The letter from Minu, the Persian wife of their son, Michael, is warmly complimentary, expressing gratitude that Karen is nothing like the stereotypical “wicked mother-in-law.”
Next to the letter is a photograph from the couple’s wedding. Karen’s arms are reaching out to Minu, the older woman’s pale hands just at the point of touching the face of the warm-skinned, raven-haired bride.
Both women have that expression that comes from trying to hold back a tide of emotion. The gesture seems to capture the momentum of the Rogers’ family life.
Another story Karen likes to share is about a holiday several years ago.

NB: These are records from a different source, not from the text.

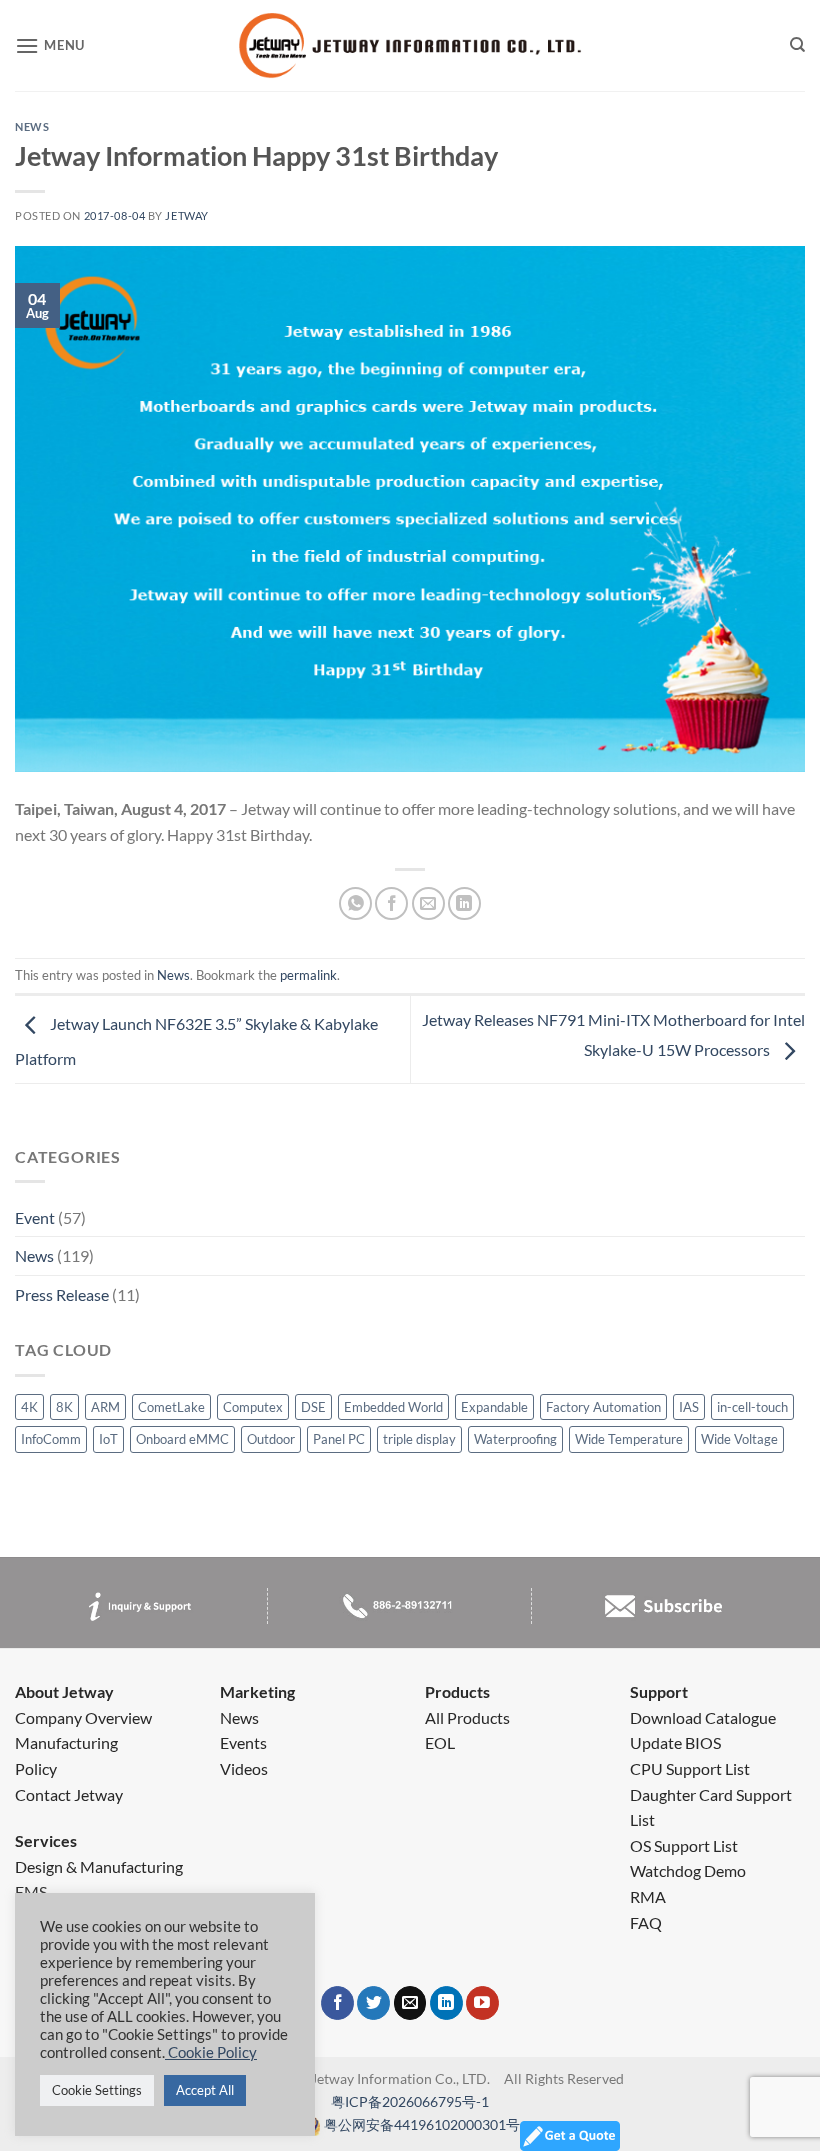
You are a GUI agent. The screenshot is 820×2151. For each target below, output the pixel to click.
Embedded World (393, 1407)
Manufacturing (66, 1742)
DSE (313, 1407)
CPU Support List (690, 1768)
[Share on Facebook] (391, 903)
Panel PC (339, 1439)
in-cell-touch (752, 1407)
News (34, 1255)
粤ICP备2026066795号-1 (410, 2101)
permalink (308, 975)
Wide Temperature (629, 1439)
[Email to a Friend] (428, 903)
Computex (253, 1407)
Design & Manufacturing (99, 1866)
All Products (467, 1717)
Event (35, 1217)
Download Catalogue (703, 1717)
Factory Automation (603, 1407)
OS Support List (684, 1845)
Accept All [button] (205, 2090)
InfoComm (51, 1439)
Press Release (62, 1294)
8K (64, 1407)
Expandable (494, 1407)
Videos (244, 1768)
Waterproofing (515, 1439)
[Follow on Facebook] (337, 2003)
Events (243, 1742)
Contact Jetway (69, 1794)
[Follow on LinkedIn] (446, 2003)
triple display (419, 1439)
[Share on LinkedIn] (464, 903)
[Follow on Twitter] (373, 2003)
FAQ (646, 1922)
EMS (31, 1891)
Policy (36, 1768)
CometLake (171, 1407)
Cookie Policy (211, 2052)
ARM (105, 1407)
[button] (50, 46)
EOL (440, 1742)
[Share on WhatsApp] (355, 903)
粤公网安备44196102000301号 (422, 2124)
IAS (689, 1407)
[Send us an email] (410, 2003)
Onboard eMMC (182, 1439)
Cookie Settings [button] (97, 2090)
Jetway (186, 215)
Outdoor (271, 1439)
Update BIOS (675, 1742)
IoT (108, 1439)
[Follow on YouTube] (482, 2003)
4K (29, 1407)
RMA (648, 1896)
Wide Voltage (739, 1439)
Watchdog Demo (688, 1870)
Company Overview (83, 1717)
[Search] (797, 46)
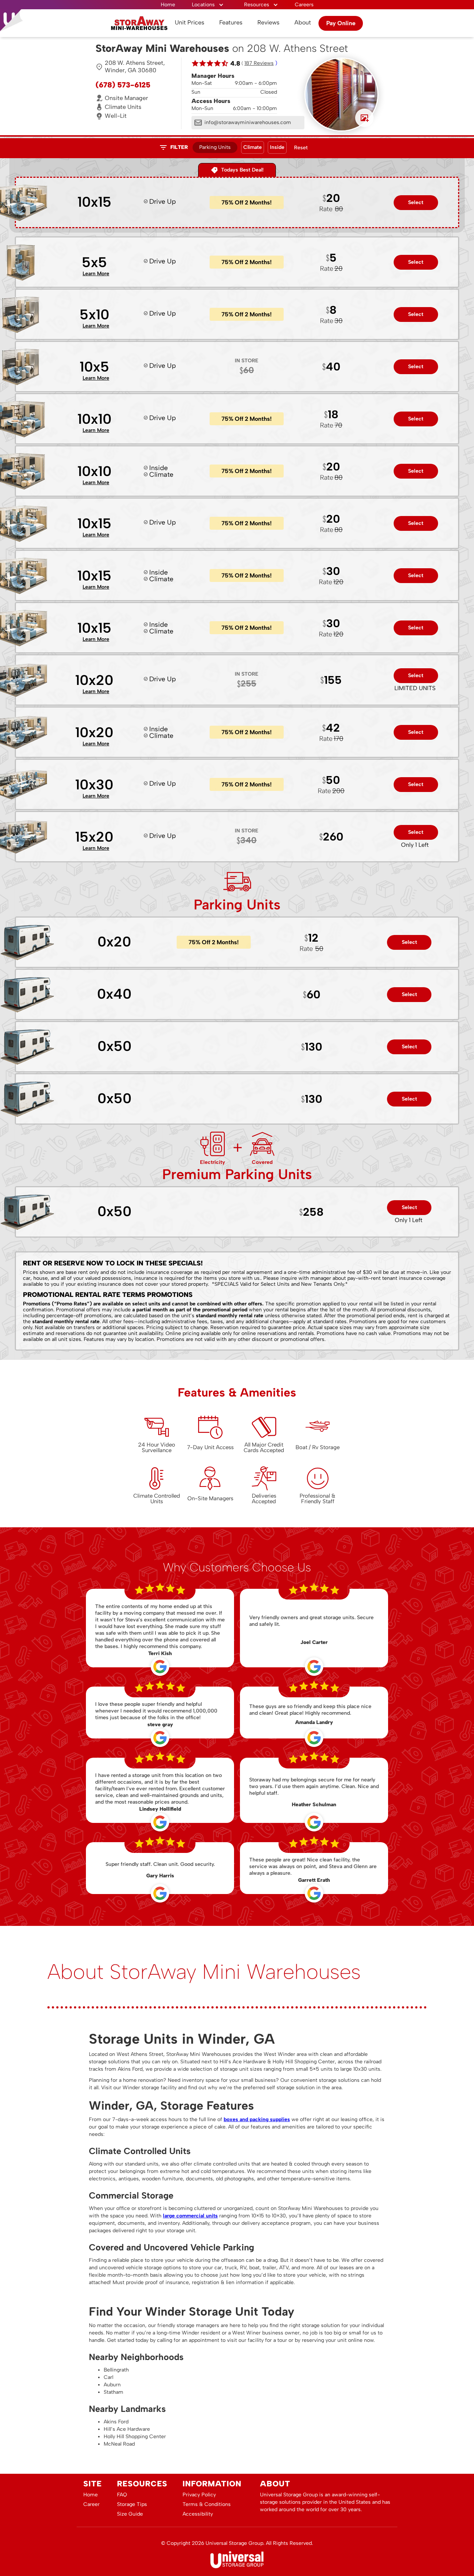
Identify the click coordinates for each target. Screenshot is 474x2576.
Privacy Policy (199, 2495)
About (302, 22)
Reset (301, 147)
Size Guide (130, 2514)
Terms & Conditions (207, 2504)
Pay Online (341, 23)
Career (91, 2504)
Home (168, 4)
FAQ (122, 2495)
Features (231, 22)
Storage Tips (132, 2504)
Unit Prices (189, 22)
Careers (304, 4)
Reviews (268, 22)
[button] (208, 4)
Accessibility (198, 2514)
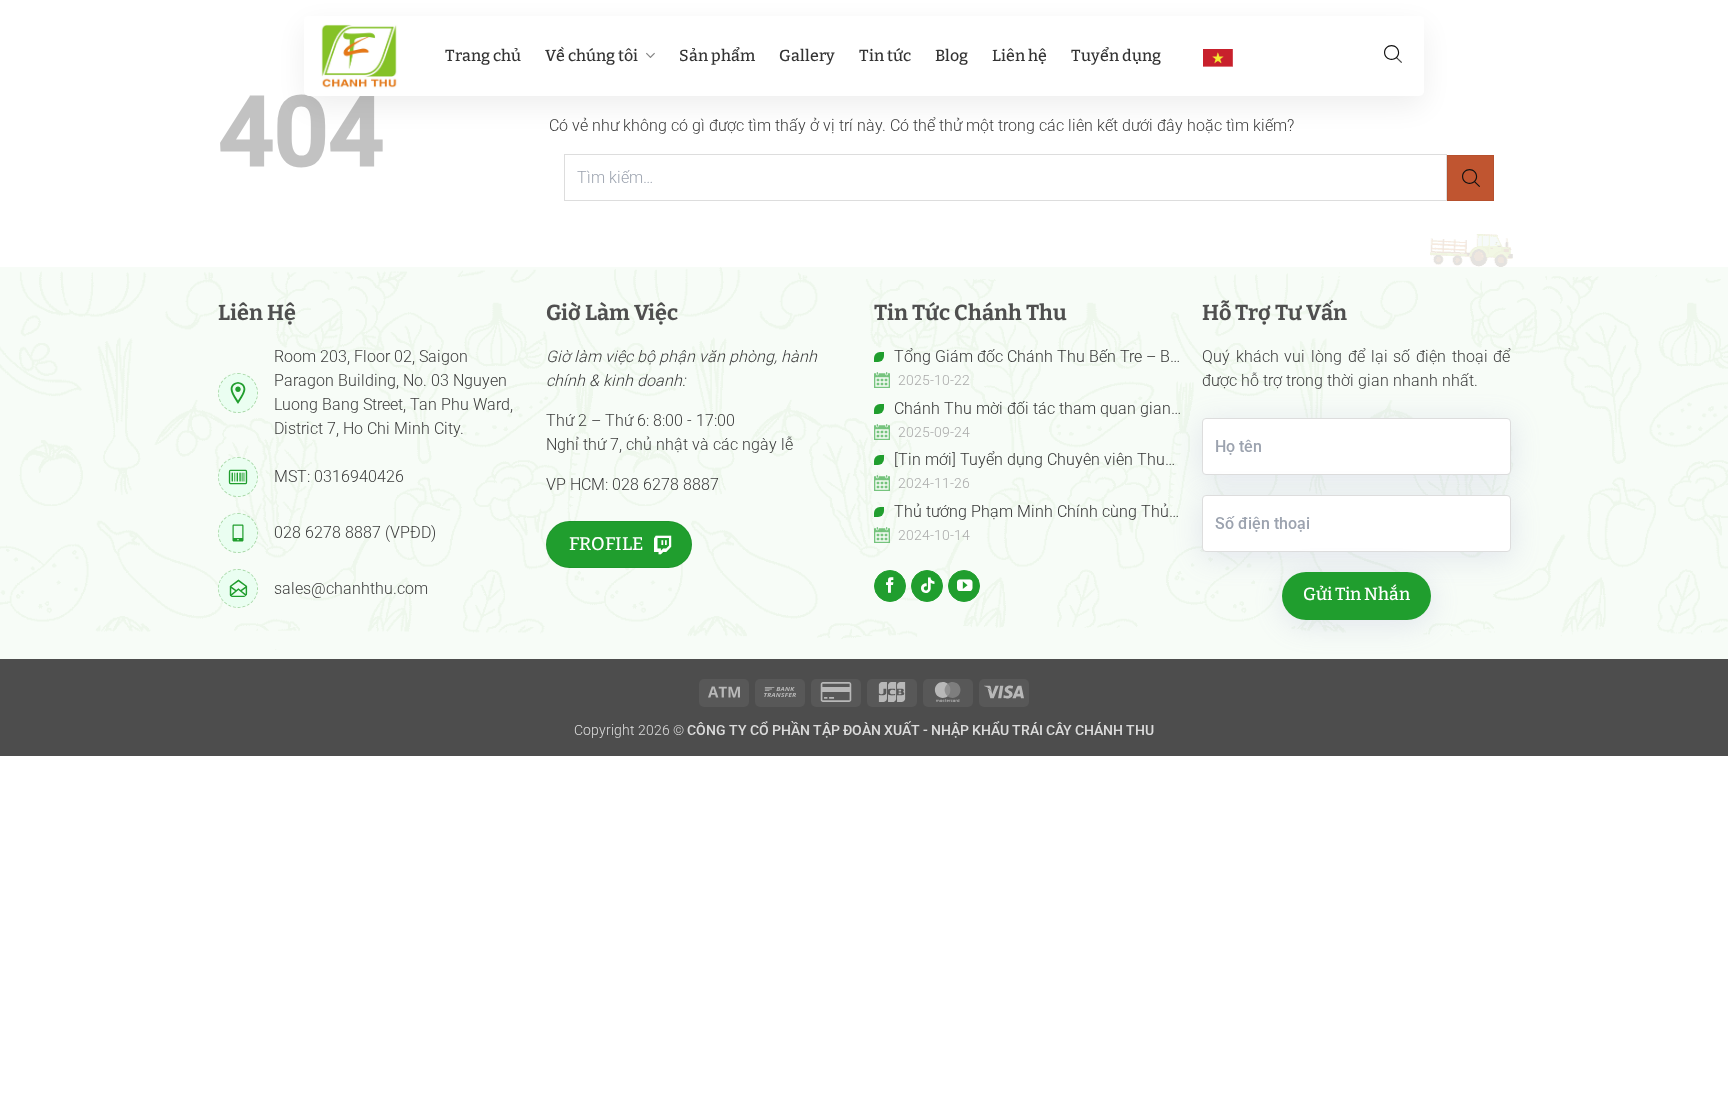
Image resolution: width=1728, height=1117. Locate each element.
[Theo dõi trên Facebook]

“Hanukkah that year overlapped with Christmas Eve,” she said. “Everyone was here, and Katie brought their menorah,” the eight-position candlestick that figures in the Jewish celebration of religious freedom.
Karen set up an end table for the menorah. “Riley and Hannah sat on either side, and they sang the Hanukkah song, in their sweet children’s voices. Then they said the prayer and lighted the candles. It was so lovely.”
Afterward, with the candles burning, Karen moved the Santa Claus that was in the middle of the dining room table and placed the menorah there. “We held hands, and asked C.W. to say grace,” she said. “That is one of my favorite memories.”
The Rogers say their family’s diversity has strengthened, not rocked, their own lifelong belief in Jesus Christ.
”I refuse to limit God,” Red said. “I refuse to make him so small that he couldn’t possibly think of another way of revealing himself than through Christ.”